Les musées soignent-ils ?

La Muséothérapie, un vent nouveau gagne les expos

Par Marie Zawisza · L'ŒIL

Le 6 juin 2023 - 2172 mots

Alors que la santé mentale est devenue un enjeu de société majeur depuis la crise du Covid, nombre de musées, qui avaient dû fermer pendant la pandémie, entendent jouer un rôle essentiel dans la cité et participer au bien-être, voire à la santé, des citoyens.

Atelier de jogging dans le parc du Musée du Louvre-Lens. © Louvre-Lens
Atelier de jogging dans le parc du Musée du Louvre-Lens.
© Louvre-Lens

Un espace de méditation dans une exposition ? C’est ce que propose le Musée Guimet dans son exposition « Médecines d’Asie ». « Nous avons voulu donner à ressentir les effets de la méditation, qui s’intègre dans une vision holistique de la santé en Asie », expliquent Alban François et Aurélie Samuel, commissaires de l’événement. Anecdotique ? Pas tout à fait. « Les visiteurs cherchent désormais à vivre une expérience lorsqu’ils vont au musée », relèvent-ils. De fait, les musées attachent un souci croissant à l’impact qu’ils peuvent avoir sur le bien-être de leurs visiteurs, voire sur leur santé : depuis les confinements et la fermeture des musées, ils ont pris conscience de leur rôle dans la cité et leur possible impact sur la santé mentale des citoyens. Au point de devenir, aussi, des lieux thérapeutiques ? À voir.

Un mouvement anglo-saxon

Si les confinements ont sans aucun doute joué un rôle d’accélérateur et si près de neuf cents études publiées par l’OMS (Organisation mondiale de la santé) mettent aujourd’hui en évidence l’impact positif de l’art sur la santé, la réflexion sur le rôle que les musées ont à jouer dans ce domaine émerge dès les années 1980-1990. Les pays anglo-saxons, confrontés à des dysfonctionnements dans leurs systèmes de santé, dus à une augmentation du nombre des maladies liées au vieillissement et à des inégalités croissantes dans l’accès aux soins, soutiennent le développement d’une vision holistique de la santé publique. Les musées britanniques puis nord-américains commencent ainsi à expérimenter des dispositifs. En 2006, à New York, le MoMA lance « Meet me », un programme qui propose des visites guidées spécifiques pour les malades d’Alzheimer et leurs accompagnants. Lorsqu’en 2013 l’ouvrage Museums, Health and Well-Being [« Musées, santé et bien-être », ndlr] pose la question, en Grande-Bretagne, du rôle thérapeutique que peuvent jouer les musées, « un champ de recherche commence à se fonder », observe Leslie Labbé, ancienne élève de l’École du Louvre, qui a publié un mémoire de fin d’études sur la muséothérapie, et aujourd’hui chargée de projet au sein de l’association Culture & hôpital.

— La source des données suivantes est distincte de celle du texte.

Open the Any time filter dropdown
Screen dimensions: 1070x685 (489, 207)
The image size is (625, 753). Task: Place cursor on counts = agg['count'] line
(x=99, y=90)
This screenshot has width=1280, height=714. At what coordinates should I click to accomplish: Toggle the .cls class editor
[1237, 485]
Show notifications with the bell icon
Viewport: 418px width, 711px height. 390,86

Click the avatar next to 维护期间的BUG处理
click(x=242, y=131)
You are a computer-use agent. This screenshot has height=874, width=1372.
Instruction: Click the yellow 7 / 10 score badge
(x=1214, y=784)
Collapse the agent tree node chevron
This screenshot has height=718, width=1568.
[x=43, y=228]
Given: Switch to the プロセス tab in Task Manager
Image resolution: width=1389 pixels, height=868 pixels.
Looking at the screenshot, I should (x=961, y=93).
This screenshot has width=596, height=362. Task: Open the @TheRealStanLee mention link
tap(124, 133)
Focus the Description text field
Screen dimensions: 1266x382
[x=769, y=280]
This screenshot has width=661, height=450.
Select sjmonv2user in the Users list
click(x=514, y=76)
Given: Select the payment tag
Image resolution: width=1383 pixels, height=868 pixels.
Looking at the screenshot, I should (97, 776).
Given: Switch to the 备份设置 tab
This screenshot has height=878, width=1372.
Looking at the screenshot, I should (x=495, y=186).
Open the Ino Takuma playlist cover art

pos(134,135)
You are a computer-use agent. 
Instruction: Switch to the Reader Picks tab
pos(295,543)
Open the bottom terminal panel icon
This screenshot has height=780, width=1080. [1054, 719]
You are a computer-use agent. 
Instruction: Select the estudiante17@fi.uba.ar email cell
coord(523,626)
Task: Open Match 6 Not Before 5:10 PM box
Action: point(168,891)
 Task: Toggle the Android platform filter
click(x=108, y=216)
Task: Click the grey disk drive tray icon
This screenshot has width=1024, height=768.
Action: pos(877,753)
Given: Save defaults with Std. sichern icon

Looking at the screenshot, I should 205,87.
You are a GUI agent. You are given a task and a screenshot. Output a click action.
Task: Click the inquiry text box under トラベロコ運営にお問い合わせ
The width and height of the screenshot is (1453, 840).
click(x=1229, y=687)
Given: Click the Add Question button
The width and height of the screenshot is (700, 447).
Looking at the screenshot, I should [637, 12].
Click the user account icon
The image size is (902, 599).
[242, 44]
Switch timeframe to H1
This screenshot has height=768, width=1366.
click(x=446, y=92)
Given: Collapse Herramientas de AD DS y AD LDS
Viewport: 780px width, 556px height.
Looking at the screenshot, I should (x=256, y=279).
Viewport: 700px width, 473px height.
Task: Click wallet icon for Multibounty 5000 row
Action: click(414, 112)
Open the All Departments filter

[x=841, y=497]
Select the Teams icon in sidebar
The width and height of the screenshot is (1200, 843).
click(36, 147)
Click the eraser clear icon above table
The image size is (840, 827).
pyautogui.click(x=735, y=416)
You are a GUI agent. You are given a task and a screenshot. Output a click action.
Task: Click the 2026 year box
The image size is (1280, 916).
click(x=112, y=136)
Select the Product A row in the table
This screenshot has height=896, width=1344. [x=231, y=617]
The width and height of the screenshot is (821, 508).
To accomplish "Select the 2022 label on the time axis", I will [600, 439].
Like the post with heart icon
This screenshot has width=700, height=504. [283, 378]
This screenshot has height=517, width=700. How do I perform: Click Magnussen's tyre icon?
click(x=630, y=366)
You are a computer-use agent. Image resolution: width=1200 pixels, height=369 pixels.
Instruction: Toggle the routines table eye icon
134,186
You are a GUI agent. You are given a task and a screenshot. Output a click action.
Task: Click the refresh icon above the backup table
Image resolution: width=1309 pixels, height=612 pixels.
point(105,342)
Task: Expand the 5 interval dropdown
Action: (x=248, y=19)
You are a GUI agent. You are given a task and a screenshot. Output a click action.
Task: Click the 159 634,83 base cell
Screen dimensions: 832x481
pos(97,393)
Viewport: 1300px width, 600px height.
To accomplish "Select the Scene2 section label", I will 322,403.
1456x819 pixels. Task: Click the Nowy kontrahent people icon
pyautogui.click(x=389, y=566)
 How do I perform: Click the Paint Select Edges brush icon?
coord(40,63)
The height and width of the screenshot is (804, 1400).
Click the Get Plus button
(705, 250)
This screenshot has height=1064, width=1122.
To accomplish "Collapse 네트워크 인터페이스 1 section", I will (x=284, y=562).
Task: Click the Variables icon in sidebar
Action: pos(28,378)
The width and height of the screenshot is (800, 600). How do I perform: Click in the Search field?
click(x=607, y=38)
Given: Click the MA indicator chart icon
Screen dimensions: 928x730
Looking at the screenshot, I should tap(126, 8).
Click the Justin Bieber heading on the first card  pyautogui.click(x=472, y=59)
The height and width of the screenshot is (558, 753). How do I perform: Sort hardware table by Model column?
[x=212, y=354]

À Montréal, la naissance de la « muséothérapie »

Mais c’est surtout le Musée des beaux-arts de Montréal qui, sous la direction de Nathalie Bondil, lance en 2012 un programme sans précédent qui joue un rôle de détonateur : le musée décide de collaborer, en effet, avec des scientifiques, des professionnels de santé et des associations. « La société civile et le mode de gouvernance en Amérique du Nord permettaient de travailler avec réactivité et fluidité avec différentes associations et organismes de santé », explique Nathalie Bondil. En 2016, un nouveau bâtiment du musée, le Pavillon pour la paix, est même achevé. Des ateliers d’art-thérapie y sont installés, un art-thérapeute est embauché et des visites spécifiques des collections sont initiées pour les malades d’Alzheimer, les patients en cardiologie ou encore des adolescents souffrant de troubles alimentaires. Un comité « Art et santé », dirigé par le scientifique en chef du Québec, voit le jour. Cette même année, un concept nouveau, celui de « muséothérapie », est proposé par Nathalie Bondil dans le « Manifeste pour un musée des beaux-arts humanistes » et déposé par le Musée des beaux-arts de Montréal à l’Office québécois de la langue française. « La muséothérapie, menée en partenariat avec des professionnels de santé et des associations, propose de mettre le visiteur au centre de l’attention », souligne Nathalie Bondil. En 2018, avec l’association Médecins francophones du Canada, le Musée des beaux-arts de Montréal lance la « prescription muséale », soutenue par le ministère de la Santé : si un médecin partenaire du programme juge qu’une visite au musée peut avoir un effet bénéfique sur la santé de son patient, celui-ci peut accéder, sur ordonnance, aux collections du musée. « À présent, j’œuvre pour mettre cela en place en France », confie Nathalie Bondil, désormais directrice du département du musée et des expositions de l’Institut du monde arabe à Paris.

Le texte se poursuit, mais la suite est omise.